WORK ORDER: Pull each line holding "heading" out of the entries below.

%%

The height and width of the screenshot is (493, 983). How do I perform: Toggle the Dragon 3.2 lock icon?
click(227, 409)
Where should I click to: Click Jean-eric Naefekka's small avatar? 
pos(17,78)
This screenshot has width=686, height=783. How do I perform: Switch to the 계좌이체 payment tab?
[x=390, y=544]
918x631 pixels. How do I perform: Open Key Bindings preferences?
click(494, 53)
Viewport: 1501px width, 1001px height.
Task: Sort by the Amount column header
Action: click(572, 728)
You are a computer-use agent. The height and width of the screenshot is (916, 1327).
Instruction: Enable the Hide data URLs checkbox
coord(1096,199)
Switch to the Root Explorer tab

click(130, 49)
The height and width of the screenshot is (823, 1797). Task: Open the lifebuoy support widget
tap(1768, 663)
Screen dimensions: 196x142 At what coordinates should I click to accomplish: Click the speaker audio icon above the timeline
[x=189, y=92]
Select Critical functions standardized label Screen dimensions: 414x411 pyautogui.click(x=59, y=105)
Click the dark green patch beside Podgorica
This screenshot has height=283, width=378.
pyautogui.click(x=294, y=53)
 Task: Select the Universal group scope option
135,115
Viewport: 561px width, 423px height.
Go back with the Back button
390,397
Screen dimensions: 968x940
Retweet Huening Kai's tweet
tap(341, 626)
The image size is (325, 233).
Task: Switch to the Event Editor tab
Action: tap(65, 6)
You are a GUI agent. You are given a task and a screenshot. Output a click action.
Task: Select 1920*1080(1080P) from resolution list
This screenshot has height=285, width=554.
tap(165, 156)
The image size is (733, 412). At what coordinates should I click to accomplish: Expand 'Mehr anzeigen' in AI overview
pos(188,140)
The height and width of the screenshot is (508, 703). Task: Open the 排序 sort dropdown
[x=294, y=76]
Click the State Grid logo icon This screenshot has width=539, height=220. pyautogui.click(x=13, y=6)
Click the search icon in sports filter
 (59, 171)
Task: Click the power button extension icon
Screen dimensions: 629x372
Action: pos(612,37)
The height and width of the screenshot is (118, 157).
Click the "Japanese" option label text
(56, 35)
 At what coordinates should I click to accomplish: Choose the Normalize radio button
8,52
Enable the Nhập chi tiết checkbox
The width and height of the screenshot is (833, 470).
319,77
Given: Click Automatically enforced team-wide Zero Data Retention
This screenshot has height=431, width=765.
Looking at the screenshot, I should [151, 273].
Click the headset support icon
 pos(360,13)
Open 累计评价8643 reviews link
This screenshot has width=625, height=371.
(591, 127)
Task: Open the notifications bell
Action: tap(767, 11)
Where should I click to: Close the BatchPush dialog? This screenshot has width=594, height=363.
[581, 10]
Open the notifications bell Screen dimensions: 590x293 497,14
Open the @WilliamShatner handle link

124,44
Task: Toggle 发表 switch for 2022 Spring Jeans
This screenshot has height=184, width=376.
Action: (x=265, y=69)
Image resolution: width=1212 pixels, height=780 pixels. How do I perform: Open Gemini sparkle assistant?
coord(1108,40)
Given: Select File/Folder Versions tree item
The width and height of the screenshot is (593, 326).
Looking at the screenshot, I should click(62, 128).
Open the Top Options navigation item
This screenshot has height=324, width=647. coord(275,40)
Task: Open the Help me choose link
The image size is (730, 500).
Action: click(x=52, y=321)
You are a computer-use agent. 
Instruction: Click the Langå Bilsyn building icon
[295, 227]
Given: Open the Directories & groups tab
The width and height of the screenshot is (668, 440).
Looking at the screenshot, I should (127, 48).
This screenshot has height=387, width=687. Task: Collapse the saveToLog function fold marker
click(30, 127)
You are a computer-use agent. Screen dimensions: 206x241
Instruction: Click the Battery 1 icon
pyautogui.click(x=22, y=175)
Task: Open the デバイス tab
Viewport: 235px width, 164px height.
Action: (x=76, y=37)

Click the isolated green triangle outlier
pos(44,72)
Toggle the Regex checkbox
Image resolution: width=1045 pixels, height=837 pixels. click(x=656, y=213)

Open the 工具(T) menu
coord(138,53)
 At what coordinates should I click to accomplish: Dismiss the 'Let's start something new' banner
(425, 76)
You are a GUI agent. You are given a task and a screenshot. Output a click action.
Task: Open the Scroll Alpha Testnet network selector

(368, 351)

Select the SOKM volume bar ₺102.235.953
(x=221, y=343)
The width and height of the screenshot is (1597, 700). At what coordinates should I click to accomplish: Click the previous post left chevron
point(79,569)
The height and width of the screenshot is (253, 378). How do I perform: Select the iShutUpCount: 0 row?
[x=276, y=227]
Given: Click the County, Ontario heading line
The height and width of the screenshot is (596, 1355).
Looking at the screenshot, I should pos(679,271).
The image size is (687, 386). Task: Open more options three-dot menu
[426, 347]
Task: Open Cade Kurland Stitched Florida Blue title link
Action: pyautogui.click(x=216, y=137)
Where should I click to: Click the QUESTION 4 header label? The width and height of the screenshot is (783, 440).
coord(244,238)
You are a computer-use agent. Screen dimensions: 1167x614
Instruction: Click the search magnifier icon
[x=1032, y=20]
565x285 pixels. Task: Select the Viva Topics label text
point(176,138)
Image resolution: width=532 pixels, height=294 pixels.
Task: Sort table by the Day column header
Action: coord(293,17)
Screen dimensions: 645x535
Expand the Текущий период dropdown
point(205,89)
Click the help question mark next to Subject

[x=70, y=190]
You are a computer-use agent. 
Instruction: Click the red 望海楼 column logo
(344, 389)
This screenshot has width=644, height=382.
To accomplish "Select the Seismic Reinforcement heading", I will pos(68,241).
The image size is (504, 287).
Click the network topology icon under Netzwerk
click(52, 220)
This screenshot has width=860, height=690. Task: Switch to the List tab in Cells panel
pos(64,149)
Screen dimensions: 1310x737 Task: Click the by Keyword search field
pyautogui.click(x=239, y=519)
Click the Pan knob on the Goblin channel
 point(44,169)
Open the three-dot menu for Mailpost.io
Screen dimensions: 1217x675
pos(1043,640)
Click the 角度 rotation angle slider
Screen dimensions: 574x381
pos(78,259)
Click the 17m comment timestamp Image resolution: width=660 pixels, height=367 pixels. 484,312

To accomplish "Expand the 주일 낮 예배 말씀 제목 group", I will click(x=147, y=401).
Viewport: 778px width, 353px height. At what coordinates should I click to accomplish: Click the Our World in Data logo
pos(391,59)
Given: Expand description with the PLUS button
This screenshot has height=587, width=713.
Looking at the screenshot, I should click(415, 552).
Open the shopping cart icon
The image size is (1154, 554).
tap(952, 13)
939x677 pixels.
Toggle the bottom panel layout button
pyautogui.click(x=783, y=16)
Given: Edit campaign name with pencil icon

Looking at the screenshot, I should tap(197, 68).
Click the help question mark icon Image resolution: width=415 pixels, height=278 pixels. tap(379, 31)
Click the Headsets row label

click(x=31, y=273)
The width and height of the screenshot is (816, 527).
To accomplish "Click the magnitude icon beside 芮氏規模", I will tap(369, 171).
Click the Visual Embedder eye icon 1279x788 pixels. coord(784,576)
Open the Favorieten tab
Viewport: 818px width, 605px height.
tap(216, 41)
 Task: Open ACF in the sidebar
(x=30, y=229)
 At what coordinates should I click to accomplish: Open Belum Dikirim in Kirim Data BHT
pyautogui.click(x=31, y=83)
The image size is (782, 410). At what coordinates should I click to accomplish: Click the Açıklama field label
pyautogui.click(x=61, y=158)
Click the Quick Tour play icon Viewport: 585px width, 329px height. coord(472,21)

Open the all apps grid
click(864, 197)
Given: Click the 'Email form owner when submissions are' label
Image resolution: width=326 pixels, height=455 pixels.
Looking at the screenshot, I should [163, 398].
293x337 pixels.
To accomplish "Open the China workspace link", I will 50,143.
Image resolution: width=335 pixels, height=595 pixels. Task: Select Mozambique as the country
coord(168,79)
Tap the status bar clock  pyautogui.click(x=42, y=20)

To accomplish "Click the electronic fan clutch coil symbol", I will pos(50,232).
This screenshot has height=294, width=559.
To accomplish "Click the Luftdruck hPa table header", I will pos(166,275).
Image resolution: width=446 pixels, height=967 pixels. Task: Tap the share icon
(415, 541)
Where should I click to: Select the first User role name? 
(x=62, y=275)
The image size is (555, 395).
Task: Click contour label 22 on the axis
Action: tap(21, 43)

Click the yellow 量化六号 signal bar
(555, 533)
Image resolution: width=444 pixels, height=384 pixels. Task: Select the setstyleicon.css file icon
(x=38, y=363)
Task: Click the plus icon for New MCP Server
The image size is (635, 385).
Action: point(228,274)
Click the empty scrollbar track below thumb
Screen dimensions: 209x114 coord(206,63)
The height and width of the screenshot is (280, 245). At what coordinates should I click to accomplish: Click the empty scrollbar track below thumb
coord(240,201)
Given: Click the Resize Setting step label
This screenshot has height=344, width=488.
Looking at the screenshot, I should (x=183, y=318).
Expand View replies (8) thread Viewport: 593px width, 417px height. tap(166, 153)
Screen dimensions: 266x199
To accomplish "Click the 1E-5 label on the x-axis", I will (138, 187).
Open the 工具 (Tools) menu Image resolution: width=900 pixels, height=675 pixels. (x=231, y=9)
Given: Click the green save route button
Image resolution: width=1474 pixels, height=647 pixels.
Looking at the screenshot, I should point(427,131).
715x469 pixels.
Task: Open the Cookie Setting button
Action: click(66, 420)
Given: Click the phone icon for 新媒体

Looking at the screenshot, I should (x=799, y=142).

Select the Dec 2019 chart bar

%%

ANSWER FOR THE TASK:
Given: Click the County, Ontario heading line
To accomplish "Select the Seismic Reinforcement heading", I will pos(68,241).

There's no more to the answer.